------ Available data

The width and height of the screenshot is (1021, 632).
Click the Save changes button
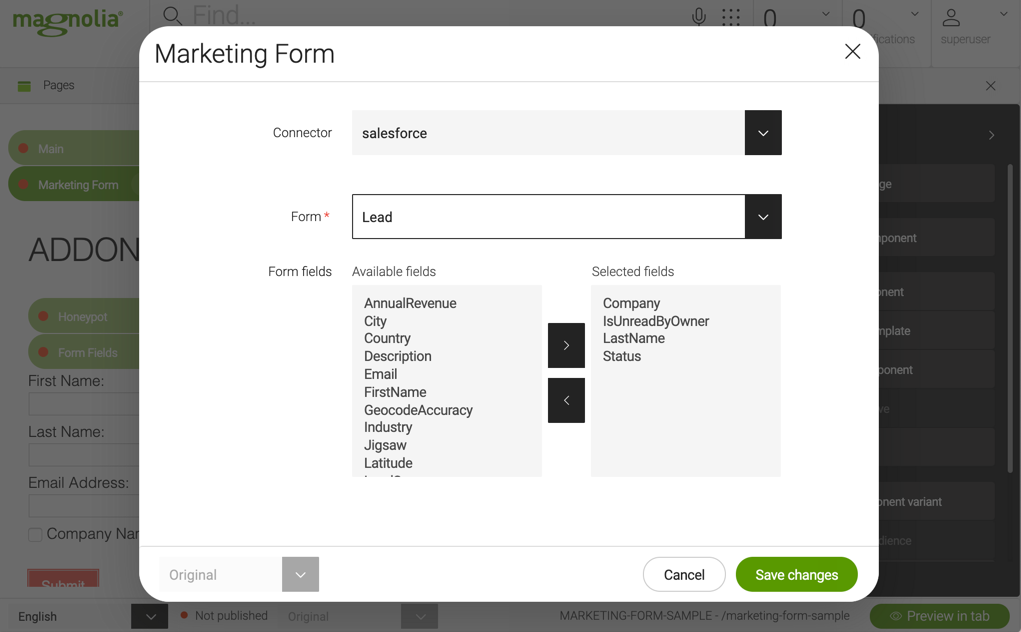coord(796,574)
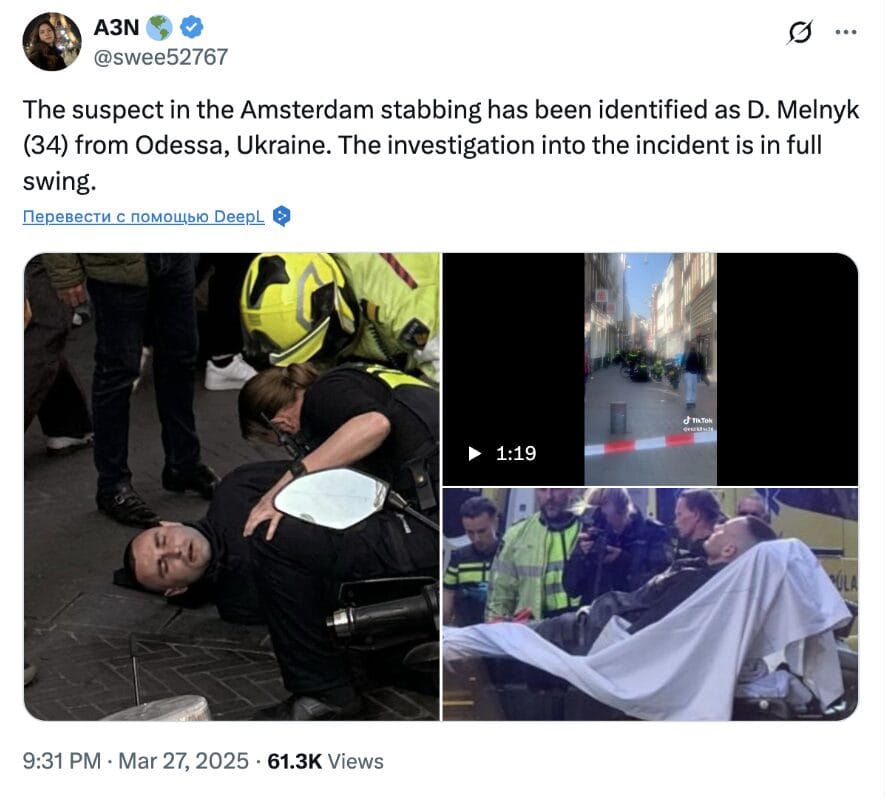Click the Перевести с помощью DeepL link
The width and height of the screenshot is (886, 804).
pyautogui.click(x=144, y=216)
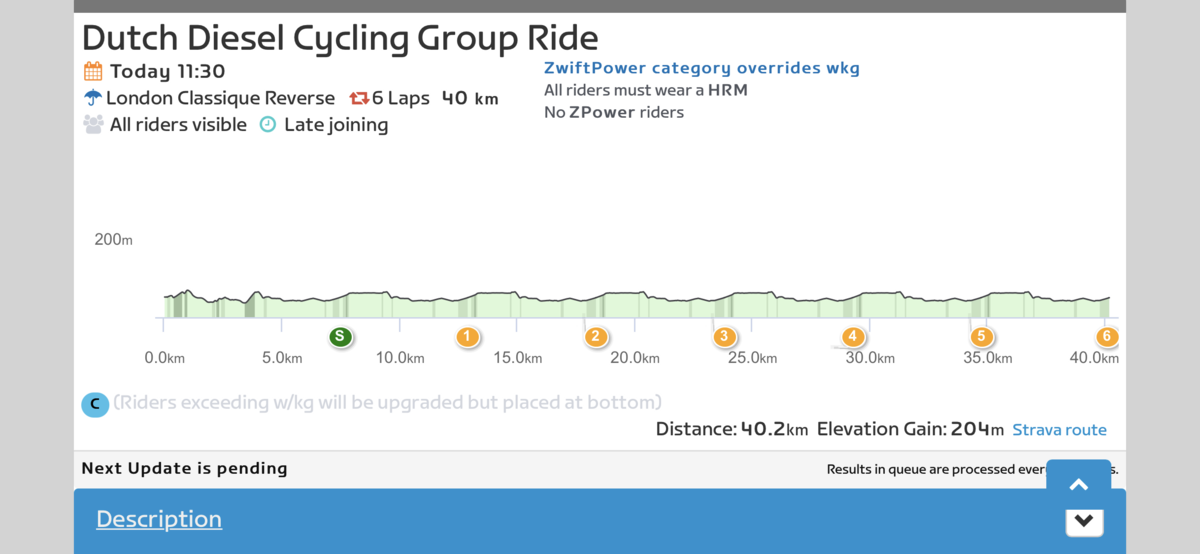
Task: Select lap 3 marker on elevation profile
Action: tap(725, 337)
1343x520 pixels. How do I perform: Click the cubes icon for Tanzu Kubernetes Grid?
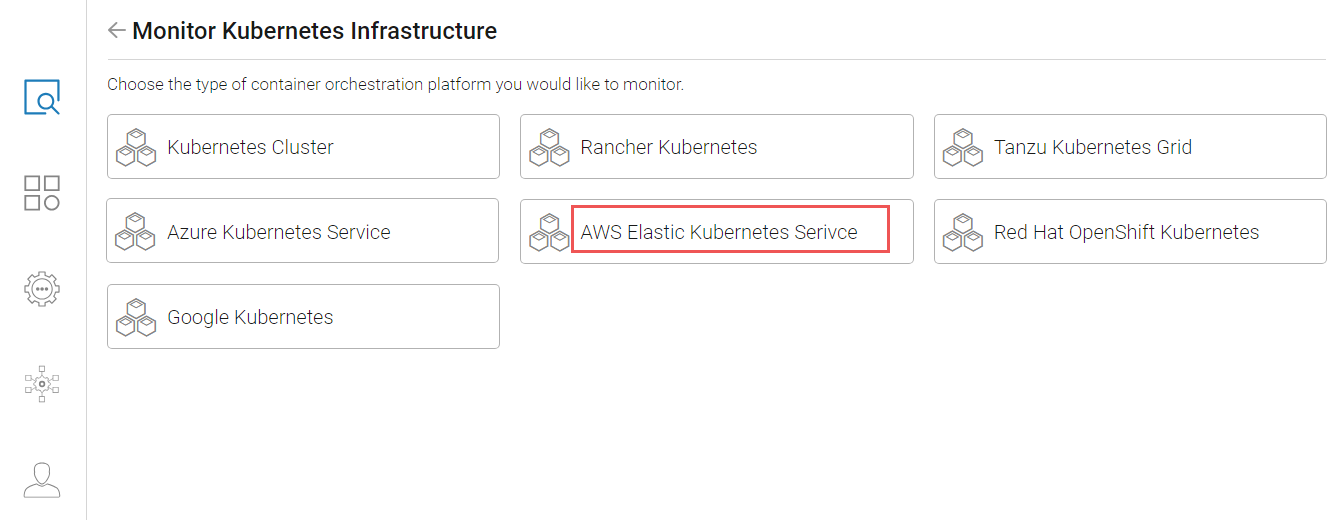click(963, 147)
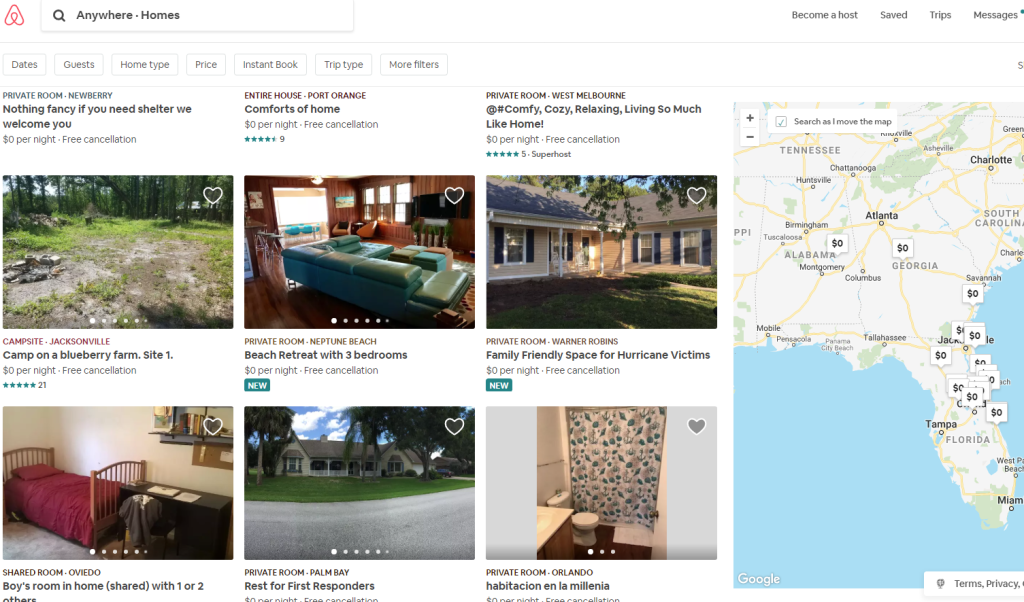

------------

● **Exercise**
Reproduce every line of the records above word for word, leaving out the pictures.

● **Full solution**
The width and height of the screenshot is (1021, 632).
Click the Save changes button
coord(796,574)
Click the Перевести с помощью DeepL link
The width and height of the screenshot is (886, 804).
pyautogui.click(x=144, y=216)
Task: Select lap 3 marker on elevation profile
Action: tap(725, 337)
1343x520 pixels. How do I perform: Click the cubes icon for Tanzu Kubernetes Grid?
click(963, 147)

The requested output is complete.